The teacher went to the platform to give his lesson on commas. He looked at the students, saying nothing. Then he wrote a comma on the wall and left. “Ah,” said Bumbo. “Missing words need commas, too!”
When the teacher stands before the students, saying nothing, all his words are implied. What Bumbo learns is that whether the sentence contains all the words or whether some words are purposefully left out, a writer needs to use commas as if they were all there. The comma left behind by the teacher indicates that comma rules apply even when some words are missing from a sentence.
First Example: No Comma Needed
Let’s see how this works in a sentence with implied words.
I remember the way that her face glistened in the sun and her eyes sparkled in the candlelight.
If we know Zen Comma Rule D (Put a comma before a coordinating conjunction that joins two independent clauses), we may think we need a comma before the word and. The expression her eyes sparkled in the candlelight looks like an independent clause, a complete sentence.

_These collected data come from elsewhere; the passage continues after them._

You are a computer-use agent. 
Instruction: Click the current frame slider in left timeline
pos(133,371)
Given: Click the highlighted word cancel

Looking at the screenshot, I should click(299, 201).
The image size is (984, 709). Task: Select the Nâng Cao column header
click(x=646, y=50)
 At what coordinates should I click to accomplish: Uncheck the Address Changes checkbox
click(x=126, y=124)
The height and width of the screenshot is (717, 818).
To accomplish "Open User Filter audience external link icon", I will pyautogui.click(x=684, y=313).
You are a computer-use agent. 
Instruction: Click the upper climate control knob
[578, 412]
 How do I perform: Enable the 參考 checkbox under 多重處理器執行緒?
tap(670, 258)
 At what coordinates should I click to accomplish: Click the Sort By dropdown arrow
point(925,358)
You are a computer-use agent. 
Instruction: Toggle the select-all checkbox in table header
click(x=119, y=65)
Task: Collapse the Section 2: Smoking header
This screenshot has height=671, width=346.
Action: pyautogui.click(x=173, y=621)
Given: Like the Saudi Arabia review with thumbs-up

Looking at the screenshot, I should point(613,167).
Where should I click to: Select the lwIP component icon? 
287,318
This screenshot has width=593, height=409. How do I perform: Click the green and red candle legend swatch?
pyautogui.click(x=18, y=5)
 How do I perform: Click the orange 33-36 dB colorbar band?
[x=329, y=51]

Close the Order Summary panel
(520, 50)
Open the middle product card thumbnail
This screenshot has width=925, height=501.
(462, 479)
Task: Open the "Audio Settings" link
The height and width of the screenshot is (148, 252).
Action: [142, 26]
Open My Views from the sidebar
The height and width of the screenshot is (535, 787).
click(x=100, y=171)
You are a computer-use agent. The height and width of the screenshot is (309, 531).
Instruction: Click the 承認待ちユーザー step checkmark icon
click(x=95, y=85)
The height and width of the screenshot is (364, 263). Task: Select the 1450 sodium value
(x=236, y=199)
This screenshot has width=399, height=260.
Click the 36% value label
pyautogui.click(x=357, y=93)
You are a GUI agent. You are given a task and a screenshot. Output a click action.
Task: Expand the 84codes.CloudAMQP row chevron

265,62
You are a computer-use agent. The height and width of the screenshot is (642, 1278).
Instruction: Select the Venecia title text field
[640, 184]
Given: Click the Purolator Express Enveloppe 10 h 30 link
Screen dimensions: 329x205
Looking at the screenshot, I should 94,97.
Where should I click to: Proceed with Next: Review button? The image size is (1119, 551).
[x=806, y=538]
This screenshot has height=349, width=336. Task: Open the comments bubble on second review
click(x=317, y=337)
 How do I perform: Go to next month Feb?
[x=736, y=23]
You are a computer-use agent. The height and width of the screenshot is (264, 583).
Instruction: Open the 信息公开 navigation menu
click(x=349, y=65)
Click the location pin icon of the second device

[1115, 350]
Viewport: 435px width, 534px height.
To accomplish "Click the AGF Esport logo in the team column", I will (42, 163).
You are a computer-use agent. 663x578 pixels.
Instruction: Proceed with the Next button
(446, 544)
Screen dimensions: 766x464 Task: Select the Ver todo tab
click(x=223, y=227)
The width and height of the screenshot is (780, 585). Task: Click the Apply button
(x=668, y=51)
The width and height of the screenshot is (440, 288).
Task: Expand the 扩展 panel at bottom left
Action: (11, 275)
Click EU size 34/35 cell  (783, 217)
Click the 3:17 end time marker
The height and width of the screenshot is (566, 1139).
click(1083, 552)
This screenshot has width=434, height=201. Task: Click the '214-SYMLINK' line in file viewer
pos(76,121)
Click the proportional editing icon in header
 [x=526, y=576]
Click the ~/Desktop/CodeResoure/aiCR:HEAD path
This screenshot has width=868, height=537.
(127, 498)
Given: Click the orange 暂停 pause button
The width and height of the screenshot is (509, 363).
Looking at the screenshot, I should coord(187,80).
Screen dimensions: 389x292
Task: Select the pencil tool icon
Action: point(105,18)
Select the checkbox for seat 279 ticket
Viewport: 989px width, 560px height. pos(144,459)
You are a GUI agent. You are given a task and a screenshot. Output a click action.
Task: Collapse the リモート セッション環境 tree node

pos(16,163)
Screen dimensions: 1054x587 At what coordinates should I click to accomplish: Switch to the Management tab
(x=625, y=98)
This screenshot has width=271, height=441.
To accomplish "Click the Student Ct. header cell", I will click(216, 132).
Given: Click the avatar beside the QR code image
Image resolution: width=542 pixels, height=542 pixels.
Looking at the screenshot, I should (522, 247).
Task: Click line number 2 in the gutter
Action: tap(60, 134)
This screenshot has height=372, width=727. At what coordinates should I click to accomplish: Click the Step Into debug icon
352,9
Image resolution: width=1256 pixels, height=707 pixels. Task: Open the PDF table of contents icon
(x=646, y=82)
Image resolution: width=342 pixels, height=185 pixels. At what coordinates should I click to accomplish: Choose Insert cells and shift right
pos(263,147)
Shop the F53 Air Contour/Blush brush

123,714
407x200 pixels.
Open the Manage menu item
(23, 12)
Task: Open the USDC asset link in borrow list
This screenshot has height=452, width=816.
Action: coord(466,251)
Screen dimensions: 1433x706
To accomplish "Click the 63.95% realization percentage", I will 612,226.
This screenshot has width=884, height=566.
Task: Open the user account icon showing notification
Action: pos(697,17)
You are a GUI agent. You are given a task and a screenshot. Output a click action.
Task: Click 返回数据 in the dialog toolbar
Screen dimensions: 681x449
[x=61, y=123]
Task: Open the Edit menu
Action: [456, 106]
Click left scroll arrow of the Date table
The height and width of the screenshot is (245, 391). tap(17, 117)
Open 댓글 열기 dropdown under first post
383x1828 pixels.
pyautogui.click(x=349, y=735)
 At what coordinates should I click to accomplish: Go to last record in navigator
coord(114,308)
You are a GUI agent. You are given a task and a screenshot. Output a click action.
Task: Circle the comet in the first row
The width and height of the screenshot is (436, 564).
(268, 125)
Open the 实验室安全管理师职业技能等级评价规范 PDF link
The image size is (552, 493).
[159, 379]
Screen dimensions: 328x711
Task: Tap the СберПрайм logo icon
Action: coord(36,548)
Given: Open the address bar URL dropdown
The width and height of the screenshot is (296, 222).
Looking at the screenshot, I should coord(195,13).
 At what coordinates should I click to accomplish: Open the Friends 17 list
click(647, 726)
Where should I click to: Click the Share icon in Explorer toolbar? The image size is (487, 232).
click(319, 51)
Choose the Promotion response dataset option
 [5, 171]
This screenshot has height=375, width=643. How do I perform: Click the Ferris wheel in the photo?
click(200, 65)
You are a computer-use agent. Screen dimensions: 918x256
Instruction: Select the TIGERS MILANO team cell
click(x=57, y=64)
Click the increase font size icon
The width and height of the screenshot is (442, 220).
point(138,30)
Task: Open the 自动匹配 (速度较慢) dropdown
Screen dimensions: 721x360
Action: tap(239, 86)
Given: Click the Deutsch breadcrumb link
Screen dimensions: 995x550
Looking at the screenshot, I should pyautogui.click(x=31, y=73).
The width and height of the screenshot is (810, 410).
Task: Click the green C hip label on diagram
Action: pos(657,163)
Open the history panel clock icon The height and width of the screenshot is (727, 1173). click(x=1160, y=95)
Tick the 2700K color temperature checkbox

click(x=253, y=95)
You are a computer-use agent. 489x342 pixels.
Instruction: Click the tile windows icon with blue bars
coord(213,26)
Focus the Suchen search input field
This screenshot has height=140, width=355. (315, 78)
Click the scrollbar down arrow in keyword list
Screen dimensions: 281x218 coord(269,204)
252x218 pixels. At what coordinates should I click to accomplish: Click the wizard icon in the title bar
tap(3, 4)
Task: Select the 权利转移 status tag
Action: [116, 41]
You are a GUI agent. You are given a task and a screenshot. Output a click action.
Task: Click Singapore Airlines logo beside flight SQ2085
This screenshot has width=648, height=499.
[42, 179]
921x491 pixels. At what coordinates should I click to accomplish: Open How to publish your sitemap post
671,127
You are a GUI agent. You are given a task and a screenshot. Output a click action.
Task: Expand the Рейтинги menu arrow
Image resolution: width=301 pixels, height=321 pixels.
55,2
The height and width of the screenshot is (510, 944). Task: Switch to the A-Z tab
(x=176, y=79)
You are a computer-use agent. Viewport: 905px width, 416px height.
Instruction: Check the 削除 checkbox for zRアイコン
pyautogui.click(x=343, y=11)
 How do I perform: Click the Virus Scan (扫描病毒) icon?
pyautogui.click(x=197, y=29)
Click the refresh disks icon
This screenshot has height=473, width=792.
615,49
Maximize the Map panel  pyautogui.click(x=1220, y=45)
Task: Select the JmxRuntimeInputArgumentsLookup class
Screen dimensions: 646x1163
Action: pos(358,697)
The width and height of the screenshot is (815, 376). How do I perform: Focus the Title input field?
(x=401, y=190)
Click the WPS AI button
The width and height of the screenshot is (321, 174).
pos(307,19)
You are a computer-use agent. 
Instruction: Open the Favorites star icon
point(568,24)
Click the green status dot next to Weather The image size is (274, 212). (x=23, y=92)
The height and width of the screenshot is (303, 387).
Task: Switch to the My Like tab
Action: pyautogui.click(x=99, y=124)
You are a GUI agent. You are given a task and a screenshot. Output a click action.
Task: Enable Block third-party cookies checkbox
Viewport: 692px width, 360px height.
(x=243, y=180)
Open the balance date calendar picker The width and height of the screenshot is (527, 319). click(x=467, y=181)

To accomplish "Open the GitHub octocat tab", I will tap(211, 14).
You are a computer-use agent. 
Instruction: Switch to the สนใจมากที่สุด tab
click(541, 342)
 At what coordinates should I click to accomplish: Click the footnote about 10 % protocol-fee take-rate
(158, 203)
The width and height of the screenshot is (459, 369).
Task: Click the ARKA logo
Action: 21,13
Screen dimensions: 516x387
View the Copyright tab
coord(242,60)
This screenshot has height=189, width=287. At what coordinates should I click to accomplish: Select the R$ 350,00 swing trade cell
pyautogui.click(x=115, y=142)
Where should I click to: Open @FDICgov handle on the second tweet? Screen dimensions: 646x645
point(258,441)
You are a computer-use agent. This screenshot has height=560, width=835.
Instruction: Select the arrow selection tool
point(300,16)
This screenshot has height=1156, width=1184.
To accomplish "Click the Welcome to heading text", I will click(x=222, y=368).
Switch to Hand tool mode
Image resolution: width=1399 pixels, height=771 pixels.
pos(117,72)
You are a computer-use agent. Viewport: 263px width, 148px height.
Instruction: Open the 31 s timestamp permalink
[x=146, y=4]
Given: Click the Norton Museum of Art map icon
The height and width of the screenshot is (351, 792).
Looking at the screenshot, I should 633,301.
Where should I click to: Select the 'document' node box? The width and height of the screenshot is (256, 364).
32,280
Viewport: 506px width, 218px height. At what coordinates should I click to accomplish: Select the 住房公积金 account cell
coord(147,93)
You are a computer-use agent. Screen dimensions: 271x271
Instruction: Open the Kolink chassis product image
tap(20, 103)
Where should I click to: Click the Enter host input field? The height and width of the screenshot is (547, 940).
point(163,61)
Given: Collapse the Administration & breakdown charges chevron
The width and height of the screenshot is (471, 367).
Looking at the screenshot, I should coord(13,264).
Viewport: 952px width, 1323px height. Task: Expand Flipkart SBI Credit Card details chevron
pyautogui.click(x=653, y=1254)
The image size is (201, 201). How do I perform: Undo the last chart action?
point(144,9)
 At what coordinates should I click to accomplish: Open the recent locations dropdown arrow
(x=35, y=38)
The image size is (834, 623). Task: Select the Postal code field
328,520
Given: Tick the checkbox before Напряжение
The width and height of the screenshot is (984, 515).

We would be wrong. To figure out where to put in the commas and where to leave them out, we need to consider what words, if any, are missing from the sentence. We need to follow Zen Comma Rule E: Use commas as if implied words were present.
The implied words in this sample are the way that, as follows.
I remember the way that her face glistened in the sun and (the way that) her eyes sparkled in the candlelight.
Now, with the implied words in place, we see that the way that her eyes sparkled in the candlelight is not an independent clause. It cannot serve as a complete sentence. As such, Rule D does not apply.
We are not joining two independent clauses with a coordinating conjunction, so we do not need a comma before and. When we understand that the sentence has implied (i.e., missing) words, we can figure out how to use the commas.
Second Example: Comma Needed
However, as the teacher instructed Bumbo, missing words may require us to add commas, as well. The following sentence also has missing words.
My father drives a Honda, and my mother, too.
This sentence has a comma before and for two reasons. First, if we leave out the comma, the sentence suggests that my father drives both a Honda and my mother (as if she, too, were a car). The comma separates my mother from My father drives to prevent this strange interpretation.
Second, and as importantly, the comma before and is there to follow Zen Comma Rule D: Put a comma before a coordinating conjunction that joins two independent clauses. We have to put in the implied words to find the second independent clause. In this example, the missing words are drives a Honda, as follows.
My father drives a Honda, and my mother (drives a Honda), too.
With the missing words in place, we can easily recognize my mother drives a Honda as an independent clause. Now we see that and is joining two independent clauses, and, following Rule D, it is preceded by a comma. By following Rule E (Use commas as if implied words were present), we know we need to follow Rule D.
Bumbo Is Enlightened
As Bumbo learned, implied words affect where he should use commas and where he should leave them out. To use commas correctly and to communicate clearly and professionally, we need to learn the same comma lesson.